The InvIT is designed as a tiered structure with a sponsor setting it up. This structure, in turn, invests in the eligible infrastructure projects either directly or via special purpose vehicles. The returns from the project are distributed as dividends at fixed intervals, usually a year.
The catch is these entities need to keep on exiting older projects and adding more to their shelves. Since they also need to pay out dividends, they need to replenish their capital. This is because, unlike an ongoing company for whom dividend distribution does not result in price reduction, in the case of InvITs
the continuous distribution reduces their corpus as the underlying assets have a limited life. The only way to avoid this is to keep adding fresh assets.
The RBI has multiple concerns, the chief being the possibility of double financing of the same loans and the risks of ever-greening of loans gone sticky. These are valid concerns, acknowledge finance ministry officials, but the two are jointly putting up safeguards against them. These issues are likely to be resolved soon. The ministry is itself concerned that in a year when it is shoring up the capital of banks, ensuring the latter do not open up fresh ventures becomes necessary. The problem is that the woes of Indian banks have a lot to do with their exposure to the infra sector and yet it is this sector that needs bank financing the most.
The only way then, for the InvITs
to add to their glow is to attract investments from big money or banks and insurance companies. Indian markets have for long been reticent in welcoming derivative products, chiefly because the banks and insurance companies have been reluctant to pick up large chunks of these projects. Their reticence is because RBI has instructed the banks to forswear lending to InvITs.
So the sponsor companies for InvITs have to issue units to sell only to retail investors and use that to stay afloat. Despite the limitations, if the InvITs are able to issue Rs 40,000 crore as they have done in just six months since April, it is clear there is big potential here.
They have been helped, as the market regulator, the Securities and Exchange Board of India (Sebi) has stepped on to the pitch. It has brought in two changes. In July this year it amended the Sebi (Infrastructure Investment Trusts) Regulations, 2014 to raise the leverage ceiling (debt-to-asset value) for InvITs to 70 per cent from 49 per cent. This is subject to the trusts retaining a triple-A credit rating, along with a track record of six continuous distributions to unit holders. However, this leverage cap is not applicable to privately placed, unlisted InvITs. The other change is that foreign portfolio investors can invest in InvITs now. This has made life easier for the InvITs, since it raises their liquidity, which in turn can be used for deploying in more infrastructure assets.
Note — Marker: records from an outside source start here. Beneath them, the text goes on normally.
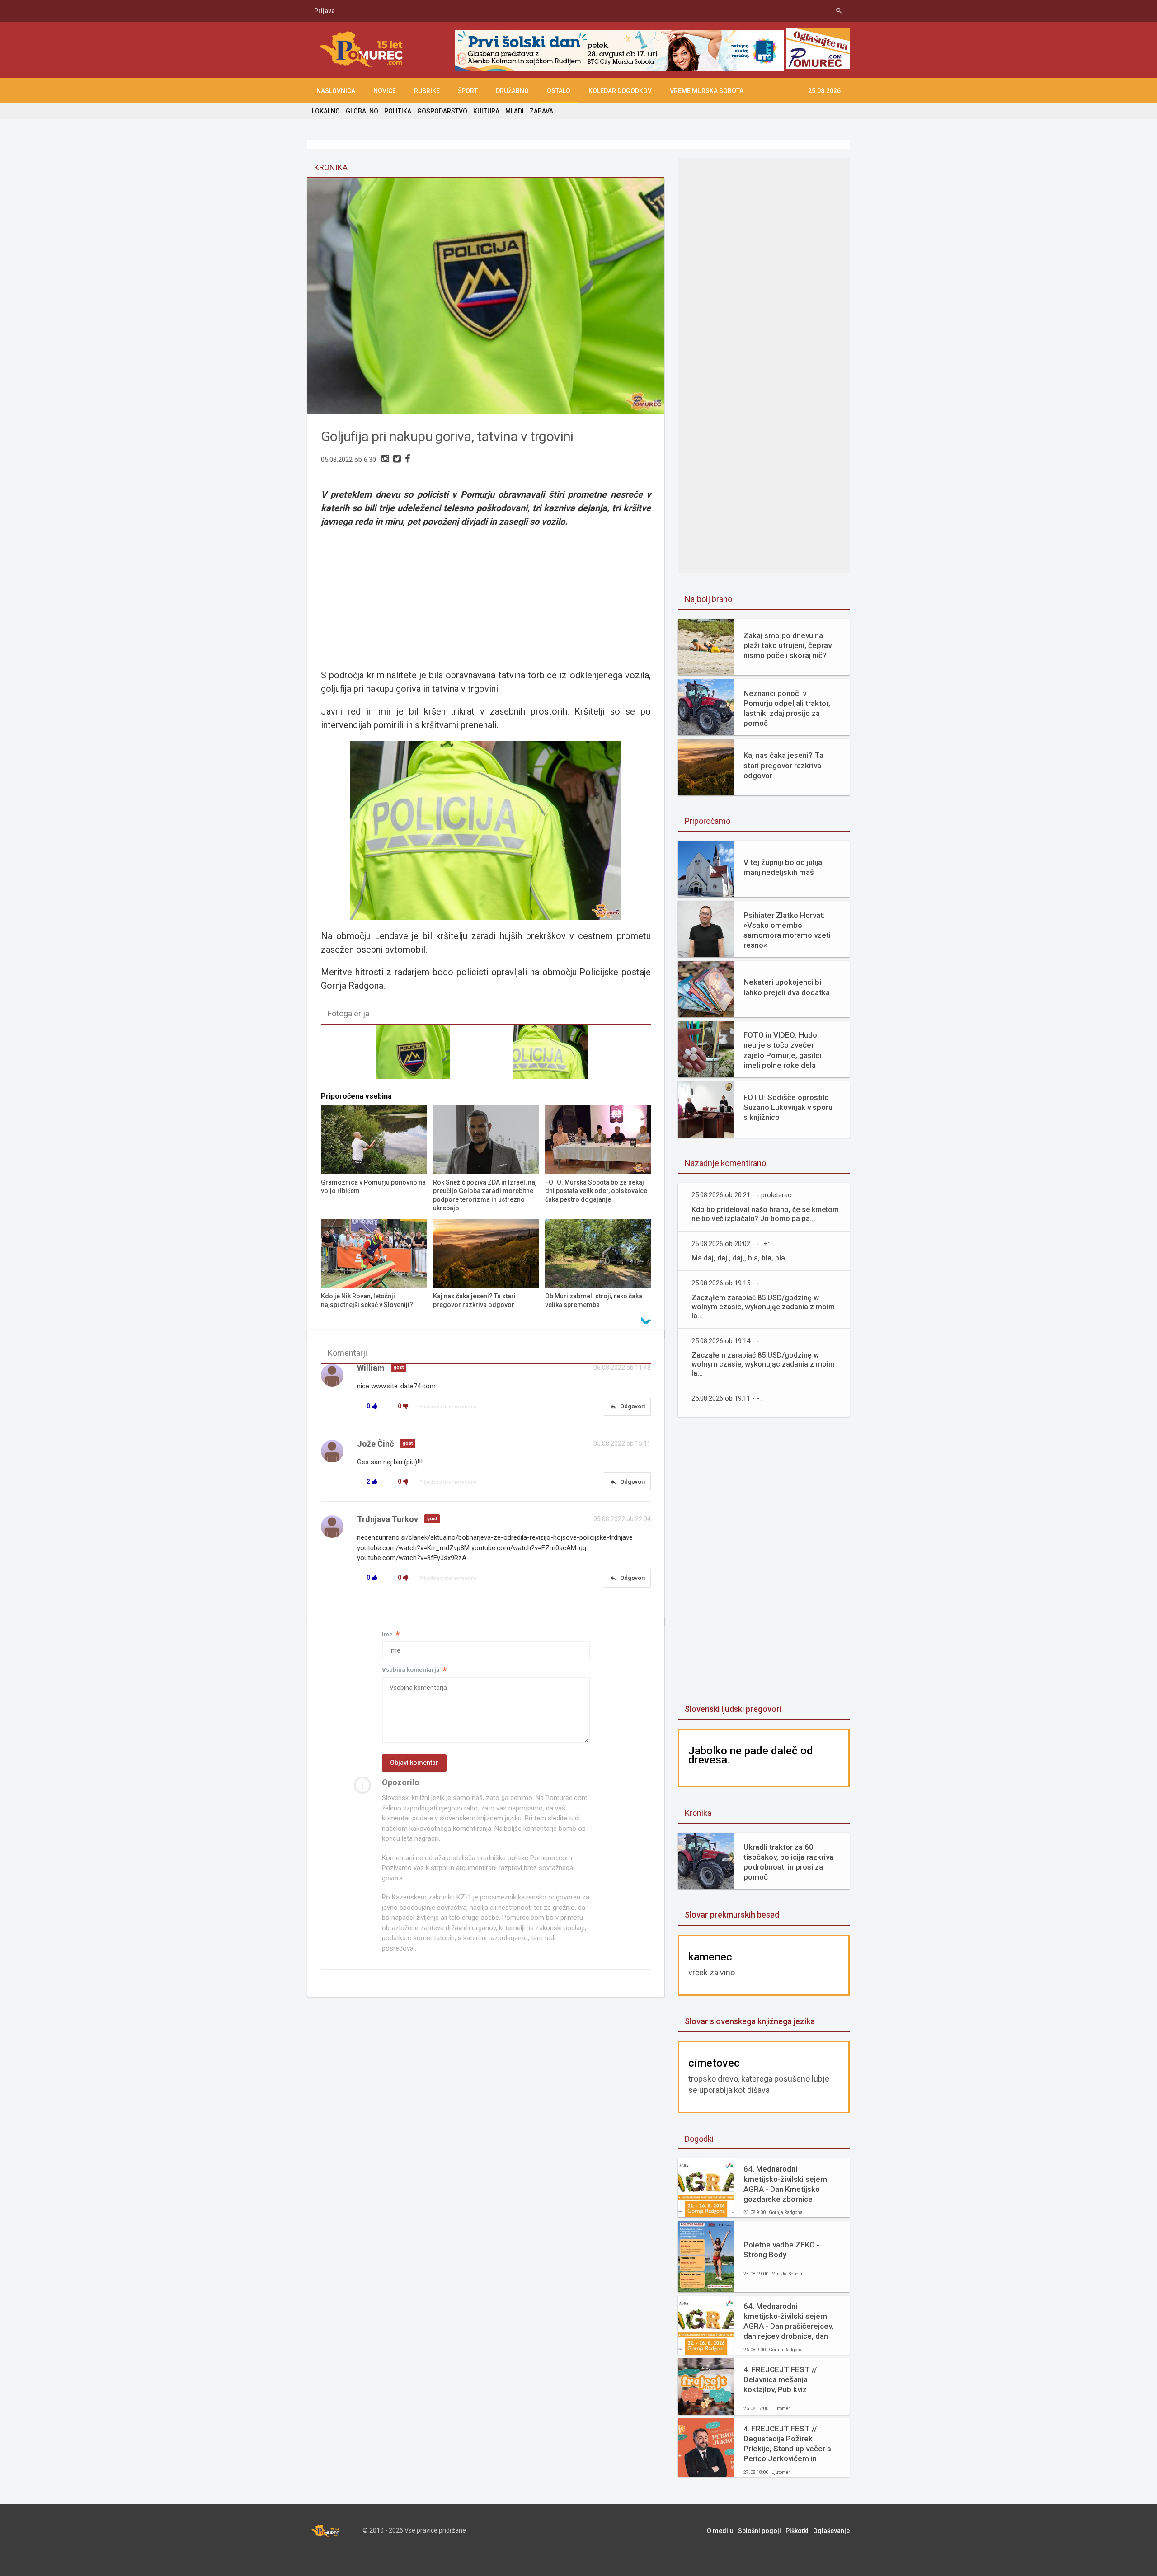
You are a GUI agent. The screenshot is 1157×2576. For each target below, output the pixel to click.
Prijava (324, 10)
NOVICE (384, 90)
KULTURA (486, 111)
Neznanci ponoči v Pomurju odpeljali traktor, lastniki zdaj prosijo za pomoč (786, 708)
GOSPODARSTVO (442, 111)
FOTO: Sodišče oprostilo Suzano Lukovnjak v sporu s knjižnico (787, 1107)
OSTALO (558, 90)
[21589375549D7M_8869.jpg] (554, 1056)
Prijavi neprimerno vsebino (447, 1406)
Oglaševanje (831, 2530)
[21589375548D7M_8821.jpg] (417, 1056)
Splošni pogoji (759, 2530)
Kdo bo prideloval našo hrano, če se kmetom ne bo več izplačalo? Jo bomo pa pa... (765, 1214)
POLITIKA (397, 111)
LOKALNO (326, 111)
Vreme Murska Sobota (706, 90)
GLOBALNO (362, 111)
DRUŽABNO (512, 90)
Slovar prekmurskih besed (732, 1914)
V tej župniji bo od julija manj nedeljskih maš (782, 867)
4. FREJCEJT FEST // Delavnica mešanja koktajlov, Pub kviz (780, 2379)
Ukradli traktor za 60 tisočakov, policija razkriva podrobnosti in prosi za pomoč (788, 1862)
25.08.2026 (824, 90)
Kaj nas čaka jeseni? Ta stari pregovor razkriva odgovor (783, 765)
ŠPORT (468, 90)
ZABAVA (541, 111)
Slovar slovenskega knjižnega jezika (750, 2021)
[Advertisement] (764, 1561)
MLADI (514, 111)
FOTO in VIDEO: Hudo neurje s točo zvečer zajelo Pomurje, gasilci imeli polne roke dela (782, 1049)
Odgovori (627, 1406)
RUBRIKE (427, 90)
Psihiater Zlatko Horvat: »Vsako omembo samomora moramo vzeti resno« (787, 930)
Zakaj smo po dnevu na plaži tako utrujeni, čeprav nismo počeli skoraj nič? (787, 645)
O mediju (720, 2530)
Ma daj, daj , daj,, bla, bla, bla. (739, 1258)
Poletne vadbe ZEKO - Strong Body (781, 2249)
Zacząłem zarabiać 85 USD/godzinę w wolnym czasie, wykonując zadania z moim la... (763, 1306)
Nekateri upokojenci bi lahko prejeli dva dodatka (786, 987)
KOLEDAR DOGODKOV (620, 90)
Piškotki (797, 2530)
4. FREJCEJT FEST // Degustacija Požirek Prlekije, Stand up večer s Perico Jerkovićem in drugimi (787, 2443)
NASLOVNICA (335, 90)
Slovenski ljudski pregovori (733, 1709)
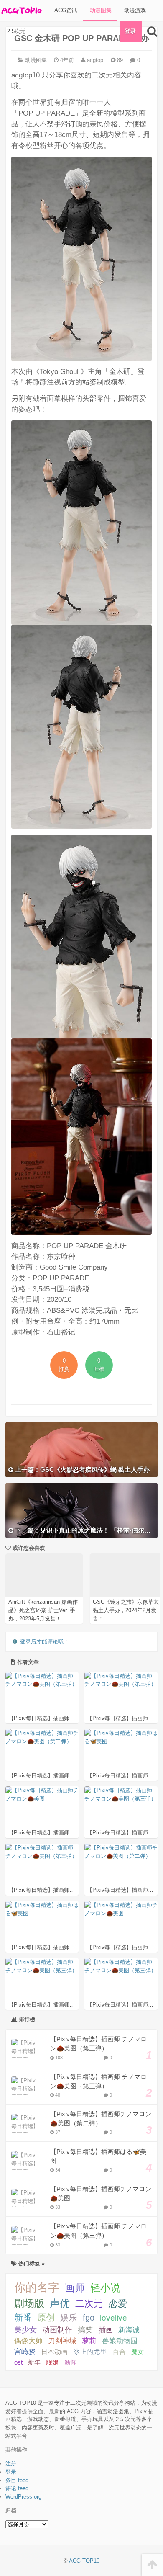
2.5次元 (15, 31)
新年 (34, 2362)
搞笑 (85, 2330)
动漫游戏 (134, 10)
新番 (23, 2317)
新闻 (70, 2362)
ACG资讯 (65, 10)
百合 (119, 2351)
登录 (130, 31)
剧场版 (29, 2303)
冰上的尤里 (90, 2351)
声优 (60, 2303)
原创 (46, 2317)
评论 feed (16, 2488)
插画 (106, 2330)
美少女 (25, 2330)
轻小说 (105, 2287)
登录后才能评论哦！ (44, 1641)
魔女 (137, 2351)
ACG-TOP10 (84, 2561)
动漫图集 (100, 10)
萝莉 (89, 2341)
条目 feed (16, 2480)
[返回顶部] (152, 2565)
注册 (10, 2463)
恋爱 (118, 2303)
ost (18, 2362)
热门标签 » (31, 2263)
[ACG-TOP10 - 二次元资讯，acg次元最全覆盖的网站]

As Nitesh Jain, Director, Crisil Ratings wrote in a note; “For new lenders and investors, InvITs provide a low-risk opportunity with steady long-term returns.” The Crisil note says the risk for banks can be cut down if they can insist that InvITs cannot invest more than 10 per cent of their assets in under-construction projects. “This insulates cash flows from project implementation risks. They can also mandate that at least 90 per cent of free cash flows must be distributed at least once in six months. This ensures that cash flows generated are used primarily for distribution to unit holders, and thereby provide steady returns.”